◆ EXERCISE OBJECTIVE:
Down to the last character, write out the records below.

Stored records
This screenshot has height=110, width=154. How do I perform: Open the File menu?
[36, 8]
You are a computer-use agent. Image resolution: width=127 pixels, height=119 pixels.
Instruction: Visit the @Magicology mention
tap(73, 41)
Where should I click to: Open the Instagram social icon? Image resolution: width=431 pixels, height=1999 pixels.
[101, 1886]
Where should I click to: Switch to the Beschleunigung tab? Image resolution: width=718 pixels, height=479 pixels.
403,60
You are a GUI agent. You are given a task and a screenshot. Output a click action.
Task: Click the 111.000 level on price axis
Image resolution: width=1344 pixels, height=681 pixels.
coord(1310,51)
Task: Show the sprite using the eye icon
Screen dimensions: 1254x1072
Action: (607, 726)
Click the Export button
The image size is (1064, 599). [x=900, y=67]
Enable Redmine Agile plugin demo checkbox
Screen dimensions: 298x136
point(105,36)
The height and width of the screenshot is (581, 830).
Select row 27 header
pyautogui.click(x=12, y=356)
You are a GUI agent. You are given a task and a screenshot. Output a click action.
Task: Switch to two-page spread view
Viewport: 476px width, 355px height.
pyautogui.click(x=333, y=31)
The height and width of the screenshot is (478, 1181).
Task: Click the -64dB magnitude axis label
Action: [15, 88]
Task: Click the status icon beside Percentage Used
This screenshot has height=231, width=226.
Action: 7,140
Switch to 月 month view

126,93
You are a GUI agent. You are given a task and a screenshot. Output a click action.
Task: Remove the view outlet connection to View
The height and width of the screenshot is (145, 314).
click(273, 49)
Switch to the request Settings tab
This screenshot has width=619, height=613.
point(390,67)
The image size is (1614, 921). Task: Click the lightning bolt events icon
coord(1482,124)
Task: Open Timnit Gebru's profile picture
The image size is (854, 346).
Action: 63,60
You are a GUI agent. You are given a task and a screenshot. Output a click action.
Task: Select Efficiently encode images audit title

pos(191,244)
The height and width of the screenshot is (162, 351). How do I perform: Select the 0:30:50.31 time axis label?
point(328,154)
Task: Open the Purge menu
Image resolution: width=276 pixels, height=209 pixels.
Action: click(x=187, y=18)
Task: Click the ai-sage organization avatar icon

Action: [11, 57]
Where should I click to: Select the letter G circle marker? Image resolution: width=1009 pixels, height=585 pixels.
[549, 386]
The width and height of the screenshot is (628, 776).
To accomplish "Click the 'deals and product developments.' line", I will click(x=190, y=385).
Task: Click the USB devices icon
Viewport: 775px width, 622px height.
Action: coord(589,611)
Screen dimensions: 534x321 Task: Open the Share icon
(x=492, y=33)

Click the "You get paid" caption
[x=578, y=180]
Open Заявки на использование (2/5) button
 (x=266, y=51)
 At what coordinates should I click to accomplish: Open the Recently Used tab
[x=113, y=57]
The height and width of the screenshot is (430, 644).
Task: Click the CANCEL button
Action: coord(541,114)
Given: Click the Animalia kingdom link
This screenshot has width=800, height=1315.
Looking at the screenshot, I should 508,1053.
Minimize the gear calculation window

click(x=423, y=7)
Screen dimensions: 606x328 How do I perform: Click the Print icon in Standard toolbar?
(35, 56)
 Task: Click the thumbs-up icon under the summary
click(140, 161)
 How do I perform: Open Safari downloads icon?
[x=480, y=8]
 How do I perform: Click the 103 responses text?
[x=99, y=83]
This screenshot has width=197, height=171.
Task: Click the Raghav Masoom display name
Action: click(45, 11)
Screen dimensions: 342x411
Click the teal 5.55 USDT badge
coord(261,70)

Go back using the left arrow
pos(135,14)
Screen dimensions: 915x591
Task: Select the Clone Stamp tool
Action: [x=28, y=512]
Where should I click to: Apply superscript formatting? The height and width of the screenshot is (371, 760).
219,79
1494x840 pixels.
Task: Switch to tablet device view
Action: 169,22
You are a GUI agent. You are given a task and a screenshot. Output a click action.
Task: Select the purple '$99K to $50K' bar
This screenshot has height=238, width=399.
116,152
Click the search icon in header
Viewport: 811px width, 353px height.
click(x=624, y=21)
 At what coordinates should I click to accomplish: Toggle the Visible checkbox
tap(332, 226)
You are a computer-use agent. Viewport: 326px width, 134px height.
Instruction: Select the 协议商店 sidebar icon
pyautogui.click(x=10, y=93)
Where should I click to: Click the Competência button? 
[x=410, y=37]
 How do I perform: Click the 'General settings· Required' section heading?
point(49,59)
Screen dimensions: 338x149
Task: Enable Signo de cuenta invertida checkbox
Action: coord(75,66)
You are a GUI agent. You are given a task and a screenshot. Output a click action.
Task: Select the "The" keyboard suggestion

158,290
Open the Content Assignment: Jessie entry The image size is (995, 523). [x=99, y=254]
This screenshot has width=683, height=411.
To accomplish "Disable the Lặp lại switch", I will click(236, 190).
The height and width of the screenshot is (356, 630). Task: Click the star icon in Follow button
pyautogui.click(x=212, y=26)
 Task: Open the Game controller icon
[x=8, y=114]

◆ WRITTEN SOLUTION:
This screenshot has height=110, width=154. How do I perform: Open the File menu?
[36, 8]
You are a computer-use agent. Image resolution: width=127 pixels, height=119 pixels.
Instruction: Visit the @Magicology mention
tap(73, 41)
Where should I click to: Open the Instagram social icon? Image resolution: width=431 pixels, height=1999 pixels.
[101, 1886]
Where should I click to: Switch to the Beschleunigung tab? Image resolution: width=718 pixels, height=479 pixels.
403,60
You are a GUI agent. You are given a task and a screenshot. Output a click action.
Task: Click the 111.000 level on price axis
Image resolution: width=1344 pixels, height=681 pixels.
coord(1310,51)
Task: Show the sprite using the eye icon
Screen dimensions: 1254x1072
Action: (607, 726)
Click the Export button
The image size is (1064, 599). [x=900, y=67]
Enable Redmine Agile plugin demo checkbox
Screen dimensions: 298x136
point(105,36)
The height and width of the screenshot is (581, 830).
Select row 27 header
pyautogui.click(x=12, y=356)
You are a GUI agent. You are given a task and a screenshot. Output a click action.
Task: Switch to two-page spread view
Viewport: 476px width, 355px height.
pyautogui.click(x=333, y=31)
The height and width of the screenshot is (478, 1181).
Task: Click the -64dB magnitude axis label
Action: [15, 88]
Task: Click the status icon beside Percentage Used
This screenshot has height=231, width=226.
Action: 7,140
Switch to 月 month view

126,93
You are a GUI agent. You are given a task and a screenshot. Output a click action.
Task: Remove the view outlet connection to View
The height and width of the screenshot is (145, 314).
click(273, 49)
Switch to the request Settings tab
This screenshot has width=619, height=613.
point(390,67)
The image size is (1614, 921). Task: Click the lightning bolt events icon
coord(1482,124)
Task: Open Timnit Gebru's profile picture
The image size is (854, 346).
Action: 63,60
You are a GUI agent. You are given a task and a screenshot. Output a click action.
Task: Select Efficiently encode images audit title

pos(191,244)
The height and width of the screenshot is (162, 351). How do I perform: Select the 0:30:50.31 time axis label?
point(328,154)
Task: Open the Purge menu
Image resolution: width=276 pixels, height=209 pixels.
Action: click(x=187, y=18)
Task: Click the ai-sage organization avatar icon

Action: [11, 57]
Where should I click to: Select the letter G circle marker? Image resolution: width=1009 pixels, height=585 pixels.
[549, 386]
The width and height of the screenshot is (628, 776).
To accomplish "Click the 'deals and product developments.' line", I will click(x=190, y=385).
Task: Click the USB devices icon
Viewport: 775px width, 622px height.
Action: coord(589,611)
Screen dimensions: 534x321 Task: Open the Share icon
(x=492, y=33)

Click the "You get paid" caption
[x=578, y=180]
Open Заявки на использование (2/5) button
 (x=266, y=51)
 At what coordinates should I click to accomplish: Open the Recently Used tab
[x=113, y=57]
The height and width of the screenshot is (430, 644).
Task: Click the CANCEL button
Action: coord(541,114)
Given: Click the Animalia kingdom link
This screenshot has width=800, height=1315.
Looking at the screenshot, I should 508,1053.
Minimize the gear calculation window

click(x=423, y=7)
Screen dimensions: 606x328 How do I perform: Click the Print icon in Standard toolbar?
(35, 56)
 Task: Click the thumbs-up icon under the summary
click(140, 161)
 How do I perform: Open Safari downloads icon?
[x=480, y=8]
 How do I perform: Click the 103 responses text?
[x=99, y=83]
This screenshot has width=197, height=171.
Task: Click the Raghav Masoom display name
Action: click(45, 11)
Screen dimensions: 342x411
Click the teal 5.55 USDT badge
coord(261,70)

Go back using the left arrow
pos(135,14)
Screen dimensions: 915x591
Task: Select the Clone Stamp tool
Action: [x=28, y=512]
Where should I click to: Apply superscript formatting? The height and width of the screenshot is (371, 760).
219,79
1494x840 pixels.
Task: Switch to tablet device view
Action: 169,22
You are a GUI agent. You are given a task and a screenshot. Output a click action.
Task: Select the purple '$99K to $50K' bar
This screenshot has height=238, width=399.
116,152
Click the search icon in header
Viewport: 811px width, 353px height.
click(x=624, y=21)
 At what coordinates should I click to accomplish: Toggle the Visible checkbox
tap(332, 226)
You are a computer-use agent. Viewport: 326px width, 134px height.
Instruction: Select the 协议商店 sidebar icon
pyautogui.click(x=10, y=93)
Where should I click to: Click the Competência button? 
[x=410, y=37]
 How do I perform: Click the 'General settings· Required' section heading?
point(49,59)
Screen dimensions: 338x149
Task: Enable Signo de cuenta invertida checkbox
Action: coord(75,66)
You are a GUI agent. You are given a task and a screenshot. Output a click action.
Task: Select the "The" keyboard suggestion

158,290
Open the Content Assignment: Jessie entry The image size is (995, 523). [x=99, y=254]
This screenshot has width=683, height=411.
To accomplish "Disable the Lặp lại switch", I will click(236, 190).
The height and width of the screenshot is (356, 630). Task: Click the star icon in Follow button
pyautogui.click(x=212, y=26)
 Task: Open the Game controller icon
[x=8, y=114]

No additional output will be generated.